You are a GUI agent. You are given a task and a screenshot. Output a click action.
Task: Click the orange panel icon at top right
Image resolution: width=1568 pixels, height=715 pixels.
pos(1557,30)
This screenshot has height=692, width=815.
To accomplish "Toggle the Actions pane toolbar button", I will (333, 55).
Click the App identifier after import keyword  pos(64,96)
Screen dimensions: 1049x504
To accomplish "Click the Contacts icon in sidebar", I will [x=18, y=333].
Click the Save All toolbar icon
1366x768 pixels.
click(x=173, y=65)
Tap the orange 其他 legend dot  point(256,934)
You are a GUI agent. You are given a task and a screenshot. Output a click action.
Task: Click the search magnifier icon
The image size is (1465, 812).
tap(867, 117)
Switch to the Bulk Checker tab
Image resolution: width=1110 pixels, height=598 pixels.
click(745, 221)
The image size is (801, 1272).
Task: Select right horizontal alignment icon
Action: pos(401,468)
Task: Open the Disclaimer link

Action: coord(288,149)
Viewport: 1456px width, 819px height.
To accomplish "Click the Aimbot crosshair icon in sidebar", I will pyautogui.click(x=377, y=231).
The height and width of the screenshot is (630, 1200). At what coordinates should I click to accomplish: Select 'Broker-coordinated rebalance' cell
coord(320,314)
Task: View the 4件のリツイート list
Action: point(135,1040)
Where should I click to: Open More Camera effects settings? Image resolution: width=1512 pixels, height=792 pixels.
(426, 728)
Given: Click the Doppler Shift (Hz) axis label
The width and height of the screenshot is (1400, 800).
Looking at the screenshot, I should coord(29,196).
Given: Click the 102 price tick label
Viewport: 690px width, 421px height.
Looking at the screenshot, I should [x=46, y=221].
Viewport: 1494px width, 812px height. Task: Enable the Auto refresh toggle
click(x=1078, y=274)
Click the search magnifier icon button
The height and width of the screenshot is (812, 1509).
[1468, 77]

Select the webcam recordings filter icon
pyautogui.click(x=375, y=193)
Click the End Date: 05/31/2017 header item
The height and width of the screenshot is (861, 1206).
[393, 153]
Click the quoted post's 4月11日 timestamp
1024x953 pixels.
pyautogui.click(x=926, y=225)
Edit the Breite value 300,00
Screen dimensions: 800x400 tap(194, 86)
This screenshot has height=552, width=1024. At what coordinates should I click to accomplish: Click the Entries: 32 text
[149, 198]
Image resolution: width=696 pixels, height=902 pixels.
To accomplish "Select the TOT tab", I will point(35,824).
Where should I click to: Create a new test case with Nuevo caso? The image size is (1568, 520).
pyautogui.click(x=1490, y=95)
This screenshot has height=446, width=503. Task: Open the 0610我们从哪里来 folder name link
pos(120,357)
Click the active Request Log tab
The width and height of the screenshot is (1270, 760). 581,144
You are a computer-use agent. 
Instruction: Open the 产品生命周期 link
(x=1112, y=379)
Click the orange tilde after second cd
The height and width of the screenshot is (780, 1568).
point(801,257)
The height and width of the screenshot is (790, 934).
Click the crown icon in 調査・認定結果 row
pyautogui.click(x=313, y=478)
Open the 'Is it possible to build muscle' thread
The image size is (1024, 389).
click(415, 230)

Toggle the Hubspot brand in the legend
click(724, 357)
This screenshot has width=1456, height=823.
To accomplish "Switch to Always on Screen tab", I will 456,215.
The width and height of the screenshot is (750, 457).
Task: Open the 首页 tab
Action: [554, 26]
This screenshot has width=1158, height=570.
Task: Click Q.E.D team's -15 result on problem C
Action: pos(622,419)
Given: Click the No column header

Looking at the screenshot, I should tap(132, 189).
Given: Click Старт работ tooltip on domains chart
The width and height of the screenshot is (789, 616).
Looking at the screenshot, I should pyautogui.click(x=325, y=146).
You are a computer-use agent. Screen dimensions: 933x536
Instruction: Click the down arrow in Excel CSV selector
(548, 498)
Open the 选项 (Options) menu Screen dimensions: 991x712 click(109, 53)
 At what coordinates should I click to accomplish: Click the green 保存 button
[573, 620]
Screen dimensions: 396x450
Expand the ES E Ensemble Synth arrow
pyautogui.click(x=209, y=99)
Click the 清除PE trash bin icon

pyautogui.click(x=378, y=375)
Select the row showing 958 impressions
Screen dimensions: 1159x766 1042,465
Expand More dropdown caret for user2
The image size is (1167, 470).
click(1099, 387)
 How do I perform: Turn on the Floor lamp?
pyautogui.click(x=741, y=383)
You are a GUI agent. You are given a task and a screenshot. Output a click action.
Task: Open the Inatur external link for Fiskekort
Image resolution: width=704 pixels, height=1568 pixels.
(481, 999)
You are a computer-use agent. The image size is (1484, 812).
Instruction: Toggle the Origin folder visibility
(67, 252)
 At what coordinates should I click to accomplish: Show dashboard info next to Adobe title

* _TASK GOAL_: Reproduce the material above line for line, with no changes.

* _ANSWER FOR THIS EXERCISE_:
You are a GUI agent. You are given a task and a screenshot. Output a click action.
Task: Click the orange panel icon at top right
Image resolution: width=1568 pixels, height=715 pixels.
pos(1557,30)
This screenshot has height=692, width=815.
To accomplish "Toggle the Actions pane toolbar button", I will (333, 55).
Click the App identifier after import keyword  pos(64,96)
Screen dimensions: 1049x504
To accomplish "Click the Contacts icon in sidebar", I will [x=18, y=333].
Click the Save All toolbar icon
1366x768 pixels.
click(x=173, y=65)
Tap the orange 其他 legend dot  point(256,934)
You are a GUI agent. You are given a task and a screenshot. Output a click action.
Task: Click the search magnifier icon
The image size is (1465, 812).
tap(867, 117)
Switch to the Bulk Checker tab
Image resolution: width=1110 pixels, height=598 pixels.
click(745, 221)
The image size is (801, 1272).
Task: Select right horizontal alignment icon
Action: pos(401,468)
Task: Open the Disclaimer link

Action: coord(288,149)
Viewport: 1456px width, 819px height.
To accomplish "Click the Aimbot crosshair icon in sidebar", I will pyautogui.click(x=377, y=231).
The height and width of the screenshot is (630, 1200). At what coordinates should I click to accomplish: Select 'Broker-coordinated rebalance' cell
coord(320,314)
Task: View the 4件のリツイート list
Action: point(135,1040)
Where should I click to: Open More Camera effects settings? Image resolution: width=1512 pixels, height=792 pixels.
(426, 728)
Given: Click the Doppler Shift (Hz) axis label
The width and height of the screenshot is (1400, 800).
Looking at the screenshot, I should coord(29,196).
Given: Click the 102 price tick label
Viewport: 690px width, 421px height.
Looking at the screenshot, I should [x=46, y=221].
Viewport: 1494px width, 812px height. Task: Enable the Auto refresh toggle
click(x=1078, y=274)
Click the search magnifier icon button
The height and width of the screenshot is (812, 1509).
[1468, 77]

Select the webcam recordings filter icon
pyautogui.click(x=375, y=193)
Click the End Date: 05/31/2017 header item
The height and width of the screenshot is (861, 1206).
[393, 153]
Click the quoted post's 4月11日 timestamp
1024x953 pixels.
pyautogui.click(x=926, y=225)
Edit the Breite value 300,00
Screen dimensions: 800x400 tap(194, 86)
This screenshot has height=552, width=1024. At what coordinates should I click to accomplish: Click the Entries: 32 text
[149, 198]
Image resolution: width=696 pixels, height=902 pixels.
To accomplish "Select the TOT tab", I will point(35,824).
Where should I click to: Create a new test case with Nuevo caso? The image size is (1568, 520).
pyautogui.click(x=1490, y=95)
This screenshot has height=446, width=503. Task: Open the 0610我们从哪里来 folder name link
pos(120,357)
Click the active Request Log tab
The width and height of the screenshot is (1270, 760). 581,144
You are a computer-use agent. 
Instruction: Open the 产品生命周期 link
(x=1112, y=379)
Click the orange tilde after second cd
The height and width of the screenshot is (780, 1568).
point(801,257)
The height and width of the screenshot is (790, 934).
Click the crown icon in 調査・認定結果 row
pyautogui.click(x=313, y=478)
Open the 'Is it possible to build muscle' thread
The image size is (1024, 389).
click(415, 230)

Toggle the Hubspot brand in the legend
click(724, 357)
This screenshot has width=1456, height=823.
To accomplish "Switch to Always on Screen tab", I will 456,215.
The width and height of the screenshot is (750, 457).
Task: Open the 首页 tab
Action: [554, 26]
This screenshot has width=1158, height=570.
Task: Click Q.E.D team's -15 result on problem C
Action: pos(622,419)
Given: Click the No column header

Looking at the screenshot, I should tap(132, 189).
Given: Click Старт работ tooltip on domains chart
The width and height of the screenshot is (789, 616).
Looking at the screenshot, I should pyautogui.click(x=325, y=146).
You are a computer-use agent. Screen dimensions: 933x536
Instruction: Click the down arrow in Excel CSV selector
(548, 498)
Open the 选项 (Options) menu Screen dimensions: 991x712 click(109, 53)
 At what coordinates should I click to accomplish: Click the green 保存 button
[573, 620]
Screen dimensions: 396x450
Expand the ES E Ensemble Synth arrow
pyautogui.click(x=209, y=99)
Click the 清除PE trash bin icon

pyautogui.click(x=378, y=375)
Select the row showing 958 impressions
Screen dimensions: 1159x766 1042,465
Expand More dropdown caret for user2
The image size is (1167, 470).
click(1099, 387)
 How do I perform: Turn on the Floor lamp?
pyautogui.click(x=741, y=383)
You are a GUI agent. You are given a task and a screenshot. Output a click action.
Task: Open the Inatur external link for Fiskekort
Image resolution: width=704 pixels, height=1568 pixels.
(481, 999)
You are a computer-use agent. The image size is (1484, 812).
Instruction: Toggle the Origin folder visibility
(67, 252)
 At what coordinates should I click to accomplish: Show dashboard info next to Adobe title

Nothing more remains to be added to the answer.